Replace "legend swatch" with "legend marker" and reproduce all the records below with every other word unchanged. Omit the pictures from your answer.

── TASK INPUT

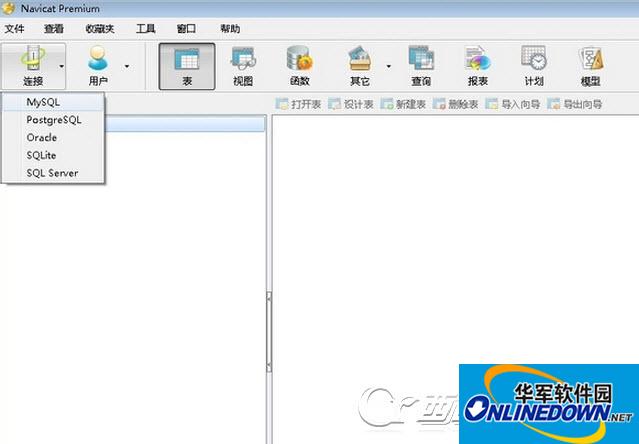
Task: Select SQL Server connection type
Action: (52, 173)
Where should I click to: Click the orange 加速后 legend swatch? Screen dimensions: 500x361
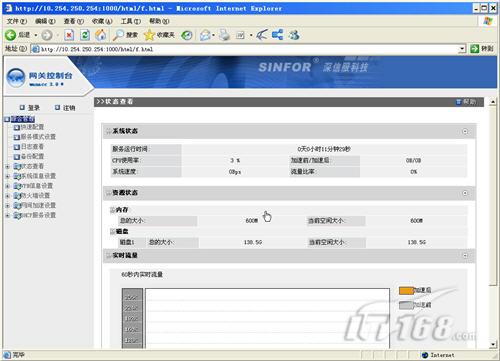[x=406, y=290]
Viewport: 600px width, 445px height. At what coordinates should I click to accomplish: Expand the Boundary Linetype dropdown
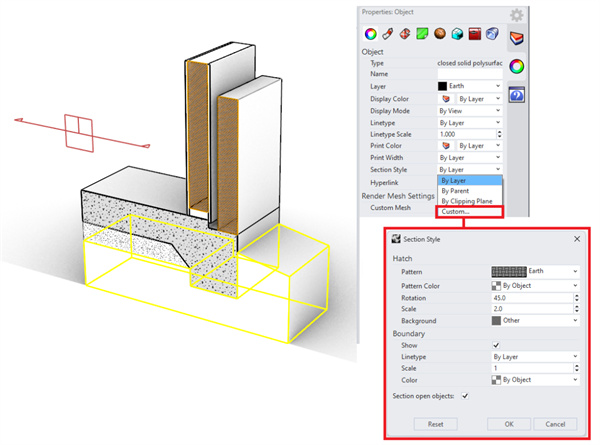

────

THE REPLY:
Task: Select SQL Server connection type
Action: (52, 173)
Where should I click to: Click the orange 加速后 legend marker? Screen dimensions: 500x361
[x=406, y=290]
Viewport: 600px width, 445px height. At what coordinates should I click to accomplish: Expand the Boundary Linetype dropdown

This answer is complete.